DOCUMENT PASSAGE: Begin
Let’s also do a wordcloud for the trigrams.

wordcloud(words = freq_tri$word, freq = freq_tri$freq, min.freq = 1,
          max.words=200, random.order=FALSE, rot.per=0.45, 
          colors=brewer.pal(8, "Dark2"))

Sentiment Analysis

library(sentimentr)
sent_terms <- extract_sentiment_terms(lines)
sent_df <- sentiment(lines)

Plot of Sentiment

This next plot uses Mathhew Jocker’s syuzhet package to calculate the smoothed sentiment across the duration of the text.

On the y axis, you’ll notice the term “Emotional Valence.” From WikiPedia, Emotional Valence, as used in psychology, especially in discussing emotions, means the intrinsic attractiveness/“good”-ness (positive valence) or averseness/“bad”-ness (negative valence) of an event, object, or situation. The term also characterizes and categorizes specific emotions. For example, emotions popularly referred to as “negative”, such as anger and fear, have negative valence. Joy has positive valence. Positively valenced emotions are evoked by positively valenced events, objects, or situations. The term is also used to describe the hedonic tone of feelings, affect, certain behaviors (for example, approach and avoidance), goal attainment or nonattainment, and conformity with or violation of norms. Ambivalence can be viewed as conflict between positive and negative valence-carriers.

g <- plot(sent_df, transformation.function = syuzhet::get_dct_transform)
print(g)

Additional plot of sentiment…

sdf <- as.data.frame(sent_df)
h <- ggplot(as.data.frame(sdf), aes(x = sdf$word_count, y= sdf$sentiment, color = "blue")) + geom_bar(stat = "identity", fill = I("blue"))
print(h)

And finally, the percentage of various emotions displayed during Kavanaugh’s opening statement.

library(syuzhet)

nrc_data <- get_nrc_sentiment(lines)
nrc_values <- get_nrc_values(lines, language="english")
DOCUMENT PASSAGE: End
DATASET SECTION: Begin
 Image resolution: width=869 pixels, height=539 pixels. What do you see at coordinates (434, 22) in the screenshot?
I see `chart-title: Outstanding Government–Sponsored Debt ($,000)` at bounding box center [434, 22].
DATASET SECTION: End
■ ABOUT THIS TASK ■
Write the next part of the R sentiment analysis tutorial, picking up after its final line of code. The data above come from a separate source.

■ ANSWER BOX ■
nrc_values
## # A tibble: 1 x 10
##   anger anticipation disgust  fear   joy negative positive sadness surprise
##   <dbl>        <dbl>   <dbl> <dbl> <dbl>    <dbl>    <dbl>   <dbl>    <dbl>
## 1     0            0       0     0     0        0        0       0        0
## # ... with 1 more variable: trust <dbl>
barplot(
  sort(colSums(prop.table(nrc_data[, 1:8]))), 
  horiz = TRUE, 
  cex.names = 0.8, 
  las = 1, 
  main = "Emotions in Kavanaugh Opening Statement", xlab="Percentage"
)

barplot(
  sort(colSums(prop.table(nrc_data[, 9:10]))), 
  horiz = TRUE, 
  cex.names = 0.8, 
  las = 1, 
  main = "Positive vs Negative Sentiment", xlab="Percentage"
)

The results of the above sentiment analysis are quite interesting. As we watched the opening statement and testimony from Kavanaugh on Sept. 28th, it was apparent that he seemed angry, fearful, surprised, sad, and disgusted. HOWEVER, it is interesting that the sentiment analysis revealed higher frequencies of trust, anticipation, and joy throughout his opening statement.

While the sentiment analysis can only really determine some basic feelings of Dr. Kavanaugh from reading through the words, we know that this analysis cannot understanding the tone or facial expressions during his testimony to the Senate.

Perhaps further analysis on Brett Kavanaugh’s testimony would reveal some other interesting insights.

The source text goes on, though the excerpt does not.